Mas essa percepção pode estar prestes a mudar.

Relatório recente do BTG Pactual chamou atenção para o potencial do downstream – divisão que engloba refino, transporte e comercialização de derivados – de se transformar em uma fonte relevante de geração de caixa para a estatal justamente em um momento em que o mercado monitora os riscos de um petróleo menos favorável nos próximos anos.
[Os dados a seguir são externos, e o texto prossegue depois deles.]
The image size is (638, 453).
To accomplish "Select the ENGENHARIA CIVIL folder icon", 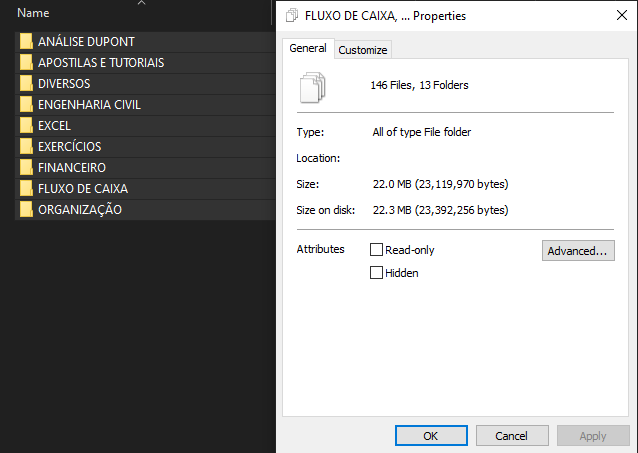I will pos(26,105).
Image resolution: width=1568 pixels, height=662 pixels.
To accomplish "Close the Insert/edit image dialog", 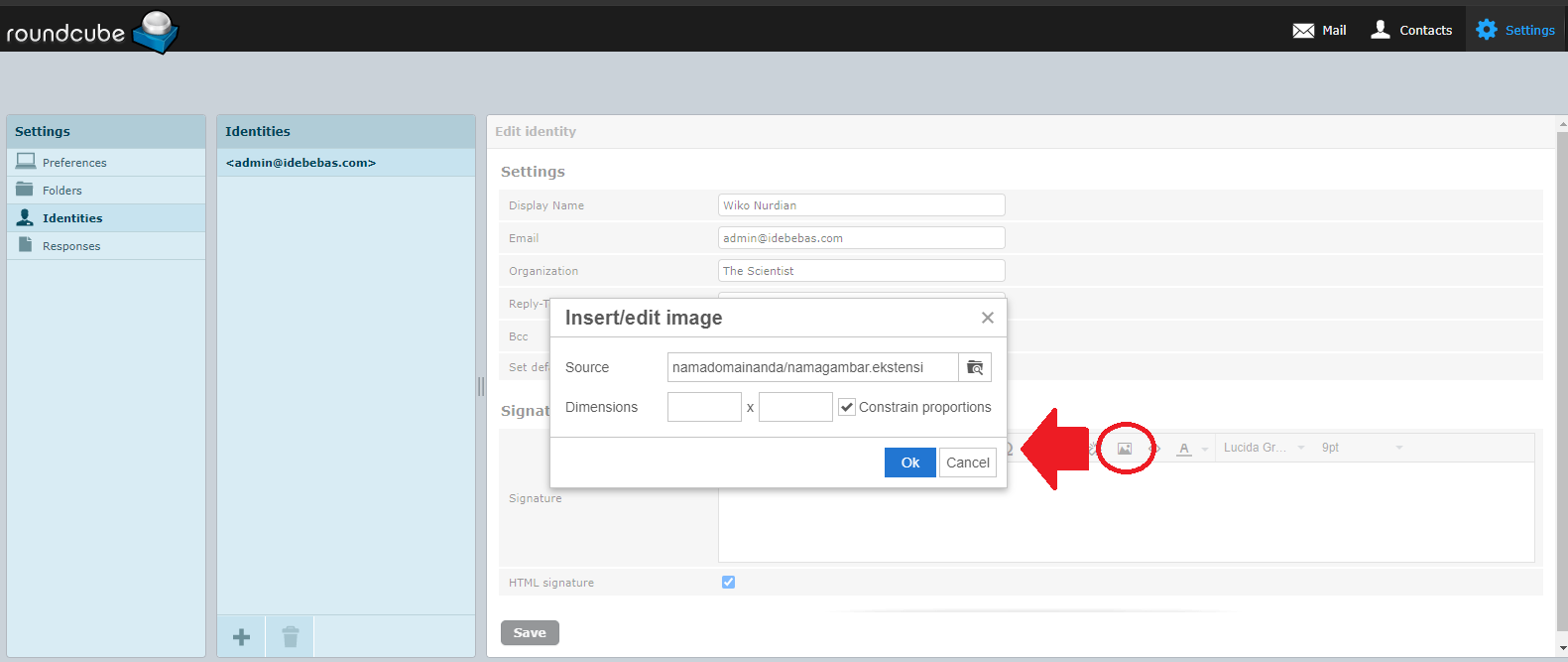I will tap(987, 318).
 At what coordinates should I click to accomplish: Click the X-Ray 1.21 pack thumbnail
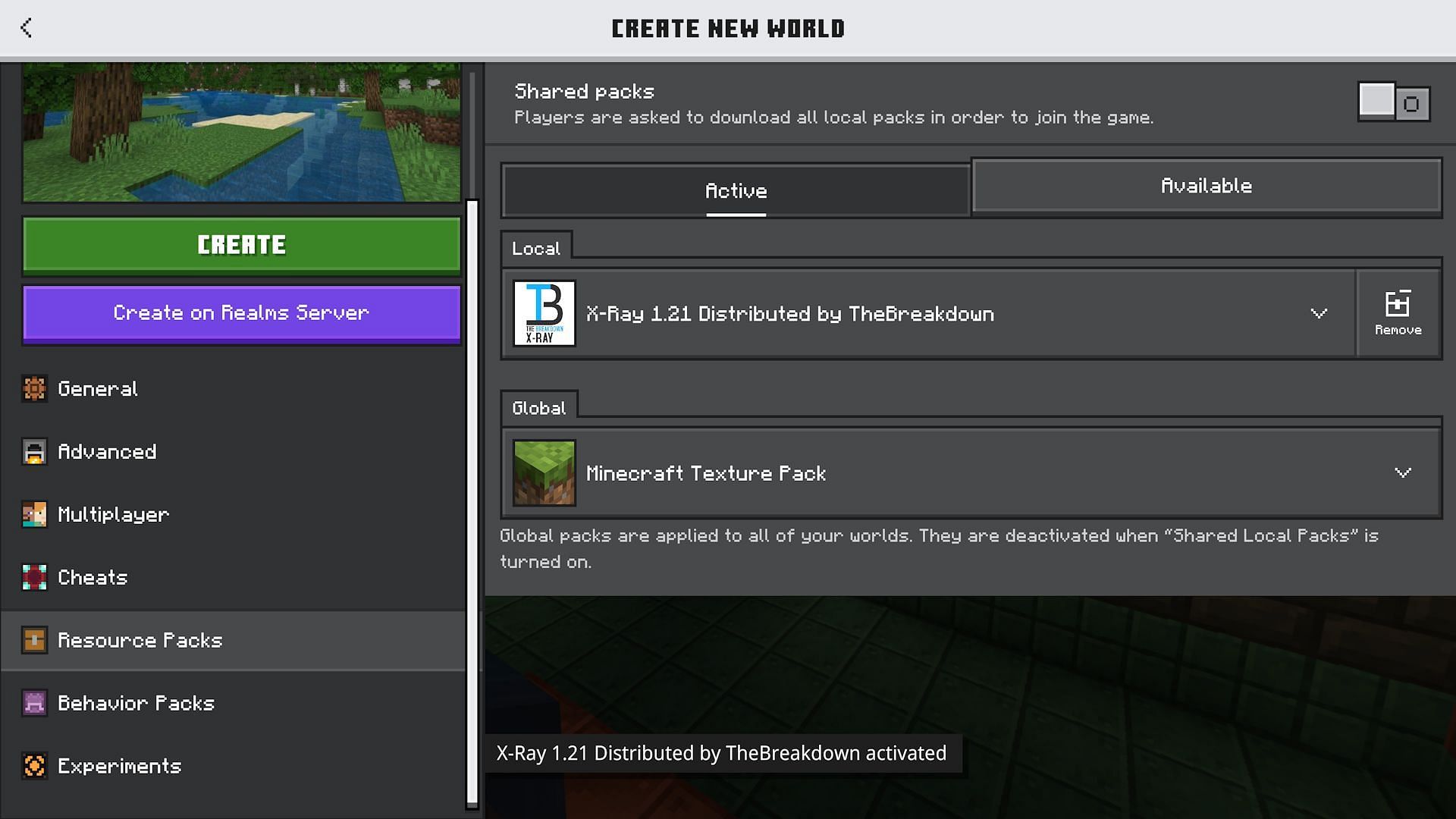(544, 313)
A leitura é que aquilo que durante muito tempo foi considerado um “patinho feio” da tese de investimento da Petrobras pode começar a funcionar como um importante amortecedor dos resultados, sustentando lucros e dividendos mesmo em cenários de Brent menos robusto.

Margens de refino ganham força

O principal fator por trás dessa mudança é o cenário global para as margens de refino, conhecidas no setor como crack spreads — indicador que mede a diferença entre o custo do petróleo bruto e o preço dos derivados produzidos pelas refinarias, como diesel e gasolina.

Segundo o BTG, os spreads permaneceram significativamente acima das médias históricas e apresentaram nova aceleração recente. A instituição destaca que, diferentemente de ciclos anteriores, parte dessa força decorre de fatores estruturais: anos de subinvestimento em capacidade de refino global, restrições à oferta de combustíveis russos após as sanções internacionais e tensões geopolíticas no Oriente Médio.

Para André Matos, CEO da MA7 Capital, o mercado pode estar subestimando a relevância dessa dinâmica para a Petrobras.

“Durante muito tempo o refino foi tratado como o patinho feio da tese da Petrobras, visto como um negócio que consumia caixa e derrubava margem. O que a leitura mais recente sugere é uma inversão desse papel”, afirma.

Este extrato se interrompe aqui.